#### READING PASSAGE

My writer functions provide a special 'dummy run' mode where they run though and calculate how many bytes they want to write but don't write anything. This could be achieved by perhaps simply sending NULL in place of the buffer pointer to the function, in which case the functions's return value (which usually states amount written to buffer) just states how much it wants to write. The only thing I don't like about this is that, between the 'dummy' and 'real' call, the underlying data could - at least in theory - change. A possible solution for that could be to statically capture the underlying data.
Thanks in advance for any thoughts and comments.
Solution
Something I had actually already started doing since posting the question was to make each content writer function accept a state, or 'iteration' parameter, which allows the writer to be called many times over by the TCP send function. The writer is called until it flags that it has no more to write. If the TCP send function decides after a certain iteration that the buffer is now nearing full, it sends the packet and then the process continues later with a new packet buffer. This technique is very similar I think to Max's answer, which I've therefore accepted.

########

- [REQUIREMENTS]
(a) Reproduce everything in the writer-function post from "My writer functions" down to "the underlying data.".
(b) Carry the writer-function post forward, starting right after its final sentence.

#### DATA LISTING

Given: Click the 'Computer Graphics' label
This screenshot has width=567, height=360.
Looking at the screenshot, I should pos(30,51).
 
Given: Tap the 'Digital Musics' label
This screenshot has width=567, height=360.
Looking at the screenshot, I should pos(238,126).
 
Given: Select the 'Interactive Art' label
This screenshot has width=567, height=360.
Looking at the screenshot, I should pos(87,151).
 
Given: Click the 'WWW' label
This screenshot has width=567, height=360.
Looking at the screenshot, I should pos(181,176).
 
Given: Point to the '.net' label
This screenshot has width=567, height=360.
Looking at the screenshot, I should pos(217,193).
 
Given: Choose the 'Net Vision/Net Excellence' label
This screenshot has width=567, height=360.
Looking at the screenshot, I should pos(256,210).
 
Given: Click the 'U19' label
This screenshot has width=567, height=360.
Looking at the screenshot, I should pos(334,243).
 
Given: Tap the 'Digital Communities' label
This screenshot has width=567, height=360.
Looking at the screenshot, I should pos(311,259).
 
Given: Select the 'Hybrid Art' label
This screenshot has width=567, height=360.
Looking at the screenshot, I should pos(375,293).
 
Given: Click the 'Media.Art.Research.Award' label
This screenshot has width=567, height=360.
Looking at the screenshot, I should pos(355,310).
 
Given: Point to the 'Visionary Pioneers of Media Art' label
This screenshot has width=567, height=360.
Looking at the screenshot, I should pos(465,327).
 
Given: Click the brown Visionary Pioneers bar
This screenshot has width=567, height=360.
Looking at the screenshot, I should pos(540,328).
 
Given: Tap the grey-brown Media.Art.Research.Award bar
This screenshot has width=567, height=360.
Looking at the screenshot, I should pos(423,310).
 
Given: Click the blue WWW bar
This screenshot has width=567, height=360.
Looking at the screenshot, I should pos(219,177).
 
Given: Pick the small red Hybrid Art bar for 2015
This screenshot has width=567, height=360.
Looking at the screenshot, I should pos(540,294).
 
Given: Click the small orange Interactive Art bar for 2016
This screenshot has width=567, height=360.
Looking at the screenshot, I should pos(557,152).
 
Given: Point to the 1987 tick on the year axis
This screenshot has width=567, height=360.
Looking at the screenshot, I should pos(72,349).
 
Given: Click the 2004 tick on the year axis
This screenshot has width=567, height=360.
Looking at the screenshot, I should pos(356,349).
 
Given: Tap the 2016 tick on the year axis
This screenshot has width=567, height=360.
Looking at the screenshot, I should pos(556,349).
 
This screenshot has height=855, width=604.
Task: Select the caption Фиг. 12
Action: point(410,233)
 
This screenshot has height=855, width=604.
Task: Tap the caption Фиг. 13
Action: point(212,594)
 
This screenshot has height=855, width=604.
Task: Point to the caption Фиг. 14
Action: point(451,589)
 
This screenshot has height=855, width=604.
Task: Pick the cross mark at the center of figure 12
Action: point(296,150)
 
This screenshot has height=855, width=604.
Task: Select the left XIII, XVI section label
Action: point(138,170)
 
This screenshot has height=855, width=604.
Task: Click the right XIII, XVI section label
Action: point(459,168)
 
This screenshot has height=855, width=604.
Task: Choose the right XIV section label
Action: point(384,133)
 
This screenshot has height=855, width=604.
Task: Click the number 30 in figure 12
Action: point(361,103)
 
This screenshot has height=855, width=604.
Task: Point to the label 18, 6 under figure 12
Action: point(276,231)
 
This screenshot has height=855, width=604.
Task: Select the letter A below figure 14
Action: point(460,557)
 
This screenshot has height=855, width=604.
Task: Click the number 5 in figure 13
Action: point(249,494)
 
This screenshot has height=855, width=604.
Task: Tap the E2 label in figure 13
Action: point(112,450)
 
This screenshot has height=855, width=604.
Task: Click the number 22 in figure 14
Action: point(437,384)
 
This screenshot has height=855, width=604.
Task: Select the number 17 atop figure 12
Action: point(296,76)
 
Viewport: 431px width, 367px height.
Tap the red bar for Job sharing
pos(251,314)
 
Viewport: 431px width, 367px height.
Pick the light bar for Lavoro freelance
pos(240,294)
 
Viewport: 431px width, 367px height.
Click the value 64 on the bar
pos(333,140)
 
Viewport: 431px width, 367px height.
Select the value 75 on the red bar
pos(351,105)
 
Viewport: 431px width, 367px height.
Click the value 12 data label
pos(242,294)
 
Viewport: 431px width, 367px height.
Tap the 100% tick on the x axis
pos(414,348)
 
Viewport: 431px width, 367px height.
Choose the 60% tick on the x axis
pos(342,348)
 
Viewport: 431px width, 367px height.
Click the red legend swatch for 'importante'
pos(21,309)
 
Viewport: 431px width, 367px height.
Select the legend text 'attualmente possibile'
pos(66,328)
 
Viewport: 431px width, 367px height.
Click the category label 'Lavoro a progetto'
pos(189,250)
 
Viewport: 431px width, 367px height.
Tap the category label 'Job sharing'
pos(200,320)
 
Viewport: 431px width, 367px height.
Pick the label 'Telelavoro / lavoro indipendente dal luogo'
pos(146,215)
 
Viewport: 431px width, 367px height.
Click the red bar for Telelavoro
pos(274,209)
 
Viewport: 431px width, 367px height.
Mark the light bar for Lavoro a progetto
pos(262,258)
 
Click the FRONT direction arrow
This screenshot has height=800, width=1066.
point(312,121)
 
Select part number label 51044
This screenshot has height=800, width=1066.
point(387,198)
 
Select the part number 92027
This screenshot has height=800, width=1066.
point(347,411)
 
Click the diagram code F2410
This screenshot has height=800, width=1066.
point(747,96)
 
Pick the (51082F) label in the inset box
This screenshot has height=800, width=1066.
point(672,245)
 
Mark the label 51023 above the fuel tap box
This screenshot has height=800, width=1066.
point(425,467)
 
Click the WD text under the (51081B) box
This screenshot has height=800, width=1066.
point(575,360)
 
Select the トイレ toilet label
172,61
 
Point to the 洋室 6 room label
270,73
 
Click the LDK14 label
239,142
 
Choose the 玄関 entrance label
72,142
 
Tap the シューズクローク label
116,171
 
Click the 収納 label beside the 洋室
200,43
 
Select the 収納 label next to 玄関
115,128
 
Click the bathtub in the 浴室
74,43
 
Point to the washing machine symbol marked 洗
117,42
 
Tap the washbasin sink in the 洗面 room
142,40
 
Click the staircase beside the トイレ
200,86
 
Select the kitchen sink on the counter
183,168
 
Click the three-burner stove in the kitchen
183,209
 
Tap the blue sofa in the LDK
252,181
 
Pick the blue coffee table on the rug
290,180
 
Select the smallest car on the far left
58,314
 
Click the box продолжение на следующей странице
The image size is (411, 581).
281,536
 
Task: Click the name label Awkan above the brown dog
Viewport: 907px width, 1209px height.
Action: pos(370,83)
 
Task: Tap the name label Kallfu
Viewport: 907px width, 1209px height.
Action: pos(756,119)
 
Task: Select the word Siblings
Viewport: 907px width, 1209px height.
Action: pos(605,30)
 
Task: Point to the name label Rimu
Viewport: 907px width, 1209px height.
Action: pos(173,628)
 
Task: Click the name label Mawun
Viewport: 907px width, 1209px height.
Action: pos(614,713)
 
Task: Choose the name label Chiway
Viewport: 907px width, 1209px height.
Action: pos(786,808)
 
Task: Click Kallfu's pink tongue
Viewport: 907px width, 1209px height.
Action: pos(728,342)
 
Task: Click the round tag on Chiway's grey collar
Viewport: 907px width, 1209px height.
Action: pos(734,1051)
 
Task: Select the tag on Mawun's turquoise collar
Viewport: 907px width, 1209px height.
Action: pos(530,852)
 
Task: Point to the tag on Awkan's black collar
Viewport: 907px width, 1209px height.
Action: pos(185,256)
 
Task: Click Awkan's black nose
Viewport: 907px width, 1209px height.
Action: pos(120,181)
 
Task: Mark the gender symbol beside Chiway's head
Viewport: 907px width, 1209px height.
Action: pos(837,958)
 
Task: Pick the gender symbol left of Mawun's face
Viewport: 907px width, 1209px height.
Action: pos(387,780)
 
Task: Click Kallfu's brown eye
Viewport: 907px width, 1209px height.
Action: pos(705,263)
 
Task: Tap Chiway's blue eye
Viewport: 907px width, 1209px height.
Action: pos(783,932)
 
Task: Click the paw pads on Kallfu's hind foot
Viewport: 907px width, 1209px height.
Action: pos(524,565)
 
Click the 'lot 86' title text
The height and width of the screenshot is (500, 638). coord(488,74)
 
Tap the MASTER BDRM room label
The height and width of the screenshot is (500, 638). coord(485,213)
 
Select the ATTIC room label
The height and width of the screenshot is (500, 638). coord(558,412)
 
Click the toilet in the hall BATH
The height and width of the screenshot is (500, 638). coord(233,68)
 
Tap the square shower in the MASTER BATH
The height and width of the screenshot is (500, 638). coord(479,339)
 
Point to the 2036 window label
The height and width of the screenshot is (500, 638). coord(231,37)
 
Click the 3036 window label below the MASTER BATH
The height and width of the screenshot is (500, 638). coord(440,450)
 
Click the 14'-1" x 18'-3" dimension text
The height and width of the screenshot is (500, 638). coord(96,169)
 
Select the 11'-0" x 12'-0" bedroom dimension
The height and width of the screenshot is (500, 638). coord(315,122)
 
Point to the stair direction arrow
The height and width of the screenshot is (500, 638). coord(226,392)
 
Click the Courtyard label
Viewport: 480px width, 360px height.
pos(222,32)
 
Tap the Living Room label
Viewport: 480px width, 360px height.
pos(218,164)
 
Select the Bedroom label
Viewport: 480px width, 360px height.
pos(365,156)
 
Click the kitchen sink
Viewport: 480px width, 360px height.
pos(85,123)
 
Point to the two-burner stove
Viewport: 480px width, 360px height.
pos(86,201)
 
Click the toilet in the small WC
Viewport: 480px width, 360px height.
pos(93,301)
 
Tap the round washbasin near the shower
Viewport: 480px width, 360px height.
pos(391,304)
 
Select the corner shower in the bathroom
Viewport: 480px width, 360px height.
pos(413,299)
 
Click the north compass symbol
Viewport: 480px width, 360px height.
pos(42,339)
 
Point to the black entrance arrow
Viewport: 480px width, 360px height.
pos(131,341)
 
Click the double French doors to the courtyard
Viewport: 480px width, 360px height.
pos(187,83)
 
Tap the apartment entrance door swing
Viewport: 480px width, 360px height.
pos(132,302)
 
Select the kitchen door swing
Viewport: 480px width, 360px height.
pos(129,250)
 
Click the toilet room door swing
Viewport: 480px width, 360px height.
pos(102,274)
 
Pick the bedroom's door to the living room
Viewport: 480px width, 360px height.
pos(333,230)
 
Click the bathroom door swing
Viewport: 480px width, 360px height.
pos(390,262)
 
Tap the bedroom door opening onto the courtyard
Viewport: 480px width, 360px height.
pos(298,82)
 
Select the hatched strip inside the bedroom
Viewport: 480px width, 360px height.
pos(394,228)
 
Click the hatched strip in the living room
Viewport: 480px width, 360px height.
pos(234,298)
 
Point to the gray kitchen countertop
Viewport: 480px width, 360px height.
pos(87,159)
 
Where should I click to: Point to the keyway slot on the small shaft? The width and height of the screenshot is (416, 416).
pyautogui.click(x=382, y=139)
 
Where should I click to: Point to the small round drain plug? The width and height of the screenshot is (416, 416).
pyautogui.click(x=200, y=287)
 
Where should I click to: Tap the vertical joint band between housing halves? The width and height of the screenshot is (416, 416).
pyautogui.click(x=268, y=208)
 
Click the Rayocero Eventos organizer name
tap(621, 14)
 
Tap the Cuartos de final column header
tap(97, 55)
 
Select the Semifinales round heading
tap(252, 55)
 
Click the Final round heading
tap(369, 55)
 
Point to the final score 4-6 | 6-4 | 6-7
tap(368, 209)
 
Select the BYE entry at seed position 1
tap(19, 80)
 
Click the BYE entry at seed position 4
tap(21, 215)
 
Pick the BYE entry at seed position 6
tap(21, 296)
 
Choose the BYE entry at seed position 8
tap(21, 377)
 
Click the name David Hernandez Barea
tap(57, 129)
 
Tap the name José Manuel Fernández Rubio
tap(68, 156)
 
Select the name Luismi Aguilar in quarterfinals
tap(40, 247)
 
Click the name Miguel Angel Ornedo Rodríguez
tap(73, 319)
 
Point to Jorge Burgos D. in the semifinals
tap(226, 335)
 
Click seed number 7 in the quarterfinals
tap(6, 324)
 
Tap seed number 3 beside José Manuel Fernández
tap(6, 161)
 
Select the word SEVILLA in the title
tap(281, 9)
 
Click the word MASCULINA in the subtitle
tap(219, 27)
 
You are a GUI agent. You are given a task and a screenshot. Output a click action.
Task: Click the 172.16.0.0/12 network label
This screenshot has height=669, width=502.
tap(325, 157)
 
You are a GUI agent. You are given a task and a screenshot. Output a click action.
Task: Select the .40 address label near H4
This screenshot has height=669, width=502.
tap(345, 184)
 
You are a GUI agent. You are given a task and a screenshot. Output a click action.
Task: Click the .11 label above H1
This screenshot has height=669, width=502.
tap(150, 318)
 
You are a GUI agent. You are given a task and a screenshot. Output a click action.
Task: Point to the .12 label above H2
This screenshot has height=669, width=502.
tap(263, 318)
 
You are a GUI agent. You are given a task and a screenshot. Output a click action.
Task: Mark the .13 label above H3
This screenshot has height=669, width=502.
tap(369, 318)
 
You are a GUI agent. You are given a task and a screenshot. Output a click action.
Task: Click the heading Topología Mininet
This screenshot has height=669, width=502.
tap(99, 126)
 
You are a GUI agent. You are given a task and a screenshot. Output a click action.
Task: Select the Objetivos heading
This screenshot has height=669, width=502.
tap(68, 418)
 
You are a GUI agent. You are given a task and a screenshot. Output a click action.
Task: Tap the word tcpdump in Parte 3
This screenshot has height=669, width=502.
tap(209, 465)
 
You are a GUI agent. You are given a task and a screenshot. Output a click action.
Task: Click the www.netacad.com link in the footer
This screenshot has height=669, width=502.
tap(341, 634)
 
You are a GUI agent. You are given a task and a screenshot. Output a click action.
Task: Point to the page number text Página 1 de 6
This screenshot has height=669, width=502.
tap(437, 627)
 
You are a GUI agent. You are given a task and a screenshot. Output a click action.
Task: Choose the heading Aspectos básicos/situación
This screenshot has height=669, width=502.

########

- [SOLVED TASKS]
(a)
My writer functions provide a special 'dummy run' mode where they run though and calculate how many bytes they want to write but don't write anything. This could be achieved by perhaps simply sending NULL in place of the buffer pointer to the function, in which case the functions's return value (which usually states amount written to buffer) just states how much it wants to write. The only thing I don't like about this is that, between the 'dummy' and 'real' call, the underlying data could - at least in theory - change. A possible solution for that could be to statically capture the underlying data.

(b)
A key thing is that on each iteration, a content writer must be designed so that it won't write more than LENGTH bytes to the buffer; and after each call to the writer, the TCP send function will check that it has LENGTH room left in the packet buffer before calling the writer again. If not, it continues in a new packet.
Another step I did was to have a serious think about how I structure my message headers. It became apparent that, like I suppose with almost all protocols that use TCP, it is essential to implement into the application protocol some means of indicating the total message length. The reason for this is because TCP is a stream-based protocol, not a packet-based protocol. This is again where it got a bit of a headache because I needed some upfront means of knowing the total message length for insertion into the start header. The simple solution to this was to insert a message header into the start of every sent TCP packet, rather than only at the start of the application protocol message (which may of course span several TCP sockets), and basically implement fragmentation. So, in the header, I implemented two flags: a fragment flag, and a last-fragment flag. Therefore the length field in each header only needs to state the size of the payload in the particular packet. At the receiving end, individual header+payload chunks are read out of the stream and then reassembled into a complete protocol message.
This of course is no doubt very simplistically how HTTP and so many other protocols work over TCP. It's just quite interesting that, only once I've attempted to write a robust protocol that works over TCP, have I started to realise the importance of really thinking the your message structure in terms of headers, framing, and so forth so that it works over a stream protocol.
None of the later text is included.